Unnamed: 0,Undergraduate Major,Starting Median Salary,Mid-Career Median Salary,Mid-Career 10th Percentile Salary,Mid-Career 90th Percentile Salary,Group
45,Political Science,40800.0,78200.0,41200.0,168000.0,HASS
46,Psychology,35900.0,60400.0,31600.0,127000.0,HASS
47,Religion,34100.0,52000.0,29700.0,96400.0,HASS
48,Sociology,36500.0,58200.0,30700.0,118000.0,HASS
49,Spanish,34000.0,53100.0,31000.0,96400.0,HASS


In [None]:
# Printing the starting median salary column
clean_df['Starting Median Salary']

Unnamed: 0,Starting Median Salary
0,46000.0
1,57700.0
2,42600.0
3,36800.0
4,41600.0
5,35800.0
6,38800.0
7,43000.0
8,63200.0
9,42600.0


In [None]:
# Max amount in the starting median salary column
clean_df['Starting Median Salary'].max()

74300.0

In [None]:
# Print the row with the max salary
clean_df['Starting Median Salary'].idxmax()

np.int64(43)

In [None]:
# Printing the course with the max salary using the row id
clean_df['Undergraduate Major'].loc[43]

'Physician Assistant'

In [None]:
# This can also be achieved using the double square bracket instead of using loc
clean_df['Undergraduate Major'][43]

'Physician Assistant'

In [None]:
# Using only loc without indicating column name, we can print the values of the entire row
clean_df.loc[43]

Unnamed: 0,43
Undergraduate Major,Physician Assistant
Starting Median Salary,74300.0
Mid-Career Median Salary,91700.0
Mid-Career 10th Percentile Salary,66400.0
Mid-Career 90th Percentile Salary,124000.0
Group,STEM


## **CHALLENGE**

In [None]:
# What college major has the highest mid-career salary?
# How much do graduates with this major earn? (Mid-career is defined as having 10+ years of experience).
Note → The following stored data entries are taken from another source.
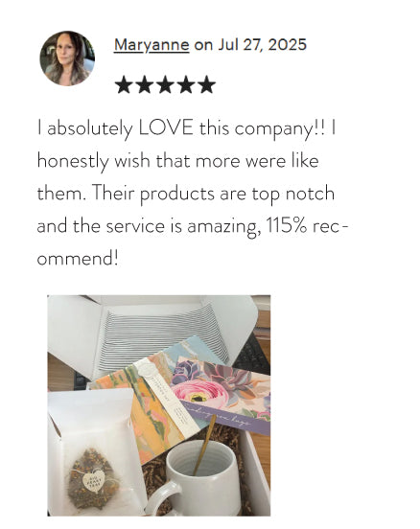The height and width of the screenshot is (529, 420).
Task: Select the first rating star
Action: [124, 84]
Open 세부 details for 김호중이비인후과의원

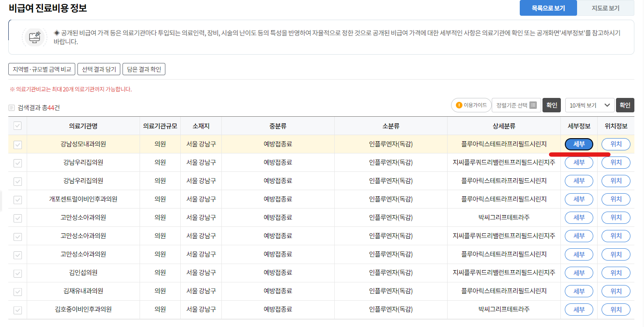[x=578, y=309]
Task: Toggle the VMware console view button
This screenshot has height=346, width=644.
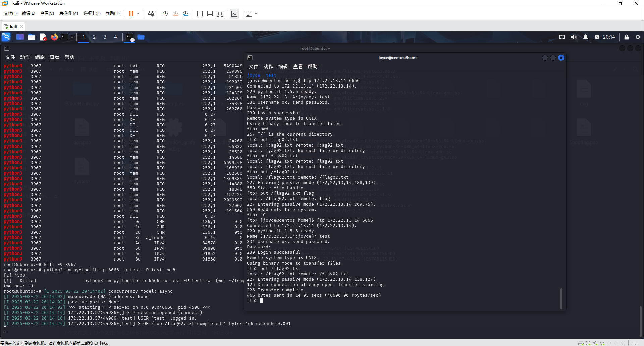Action: pos(234,14)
mid_career_max_id = clean_df['Mid-Career Median Salary'].idxmax()
mid_career_max_major = clean_df['Undergraduate Major'].loc[mid_career_max_id]
mid_career_max_salary = clean_df['Mid-Career Median Salary'].loc[mid_career_max_id]

print(f"College major with the highest mid-career salary is {mid_career_max_major}.")
print(f"Graduates with this major earn ${mid_career_max_salary}!")



College major with the highest mid-career salary is Chemical Engineering.
Graduates with this major earn $107000.0!


In [None]:
# Which college major has the lowest starting salary, and how much do graduates earn after university?

lowest_starting_salary_id = clean_df['Starting Median Salary'].idxmin()
lowest_starting_salary_major = clean_df['Undergraduate Major'].loc[lowest_starting_salary_id]
lowest_starting_salary = clean_df['Starting Median Salary'].loc[lowest_starting_salary_id]

print(f"College major with the lowest starting salary is {lowest_starting_salary_major}.")
print(f"They earn ${lowest_starting_salary} after university.")

College major with the lowest starting salary is Spanish
They earn $34000.0 after university.


In [None]:
# Which college major has the lowest mid-career salary, and how much can people expect to earn with this degree?

lowest_mid_career_id = clean_df['Mid-Career Median Salary'].idxmin()
lowest_mid_career_major = clean_df['Undergraduate Major'].loc[lowest_mid_career_id]
lowest_mid_career_salary = clean_df['Mid-Career Median Salary'].loc[lowest_mid_career_id]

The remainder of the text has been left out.